▶ What to do
Return every line in the entries below where the word "blue" shows up.

== Data section ==

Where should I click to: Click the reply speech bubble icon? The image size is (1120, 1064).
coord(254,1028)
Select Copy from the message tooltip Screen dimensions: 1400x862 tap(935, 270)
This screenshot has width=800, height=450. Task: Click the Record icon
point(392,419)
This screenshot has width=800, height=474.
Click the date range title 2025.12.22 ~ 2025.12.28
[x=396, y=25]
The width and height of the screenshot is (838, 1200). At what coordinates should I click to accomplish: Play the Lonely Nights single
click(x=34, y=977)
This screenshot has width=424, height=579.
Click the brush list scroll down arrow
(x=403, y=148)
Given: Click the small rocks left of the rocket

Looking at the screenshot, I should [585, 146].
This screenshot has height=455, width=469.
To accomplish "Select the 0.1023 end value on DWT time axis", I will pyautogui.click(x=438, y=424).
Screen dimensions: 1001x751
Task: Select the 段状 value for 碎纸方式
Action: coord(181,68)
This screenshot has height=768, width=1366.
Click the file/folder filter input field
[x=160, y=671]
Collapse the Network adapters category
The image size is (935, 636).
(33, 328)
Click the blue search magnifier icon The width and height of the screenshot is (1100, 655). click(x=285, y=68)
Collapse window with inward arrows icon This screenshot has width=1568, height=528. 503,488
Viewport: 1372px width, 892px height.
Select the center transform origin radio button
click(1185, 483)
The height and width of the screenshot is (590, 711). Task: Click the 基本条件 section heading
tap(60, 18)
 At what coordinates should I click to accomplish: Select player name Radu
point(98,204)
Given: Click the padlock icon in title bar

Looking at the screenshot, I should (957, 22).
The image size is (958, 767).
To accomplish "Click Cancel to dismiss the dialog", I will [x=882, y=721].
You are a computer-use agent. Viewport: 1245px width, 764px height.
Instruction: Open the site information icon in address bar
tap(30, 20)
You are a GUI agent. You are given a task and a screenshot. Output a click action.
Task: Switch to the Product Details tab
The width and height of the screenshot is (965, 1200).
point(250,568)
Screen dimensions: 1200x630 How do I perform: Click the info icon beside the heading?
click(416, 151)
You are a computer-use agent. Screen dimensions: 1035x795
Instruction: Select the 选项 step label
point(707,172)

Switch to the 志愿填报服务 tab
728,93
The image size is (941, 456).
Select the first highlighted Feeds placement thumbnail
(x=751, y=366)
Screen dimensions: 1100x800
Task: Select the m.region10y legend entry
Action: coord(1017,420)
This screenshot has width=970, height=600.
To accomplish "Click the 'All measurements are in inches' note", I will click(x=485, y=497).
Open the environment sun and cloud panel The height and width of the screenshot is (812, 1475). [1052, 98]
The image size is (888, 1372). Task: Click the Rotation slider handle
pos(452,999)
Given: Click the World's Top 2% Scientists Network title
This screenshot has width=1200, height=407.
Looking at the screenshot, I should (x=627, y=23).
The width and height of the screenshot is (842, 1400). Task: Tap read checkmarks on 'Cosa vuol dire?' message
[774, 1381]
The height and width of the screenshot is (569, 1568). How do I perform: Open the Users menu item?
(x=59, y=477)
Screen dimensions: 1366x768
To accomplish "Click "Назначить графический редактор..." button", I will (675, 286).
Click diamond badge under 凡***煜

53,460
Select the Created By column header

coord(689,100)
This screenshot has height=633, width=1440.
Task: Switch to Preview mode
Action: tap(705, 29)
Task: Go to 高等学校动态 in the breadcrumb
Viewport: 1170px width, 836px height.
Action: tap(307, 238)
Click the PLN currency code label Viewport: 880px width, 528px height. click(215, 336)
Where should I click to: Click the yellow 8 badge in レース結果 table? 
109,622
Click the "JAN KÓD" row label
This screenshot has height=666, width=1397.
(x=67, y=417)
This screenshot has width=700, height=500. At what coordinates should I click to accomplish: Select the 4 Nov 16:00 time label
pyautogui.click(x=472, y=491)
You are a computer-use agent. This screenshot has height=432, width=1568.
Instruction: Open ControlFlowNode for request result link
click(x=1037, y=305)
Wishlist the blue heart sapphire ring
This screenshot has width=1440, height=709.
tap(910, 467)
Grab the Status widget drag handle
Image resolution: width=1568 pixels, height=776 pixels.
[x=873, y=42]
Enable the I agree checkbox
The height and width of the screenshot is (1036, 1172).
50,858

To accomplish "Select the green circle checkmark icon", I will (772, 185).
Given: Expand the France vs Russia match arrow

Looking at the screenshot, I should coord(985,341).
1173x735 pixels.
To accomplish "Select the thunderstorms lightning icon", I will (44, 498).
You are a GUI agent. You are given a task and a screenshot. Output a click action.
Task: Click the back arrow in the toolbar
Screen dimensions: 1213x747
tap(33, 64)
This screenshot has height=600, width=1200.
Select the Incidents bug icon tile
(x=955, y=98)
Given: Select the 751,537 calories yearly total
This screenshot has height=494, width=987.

===

▶ Final answer
Click the blue search magnifier icon The width and height of the screenshot is (1100, 655). click(x=285, y=68)
Wishlist the blue heart sapphire ring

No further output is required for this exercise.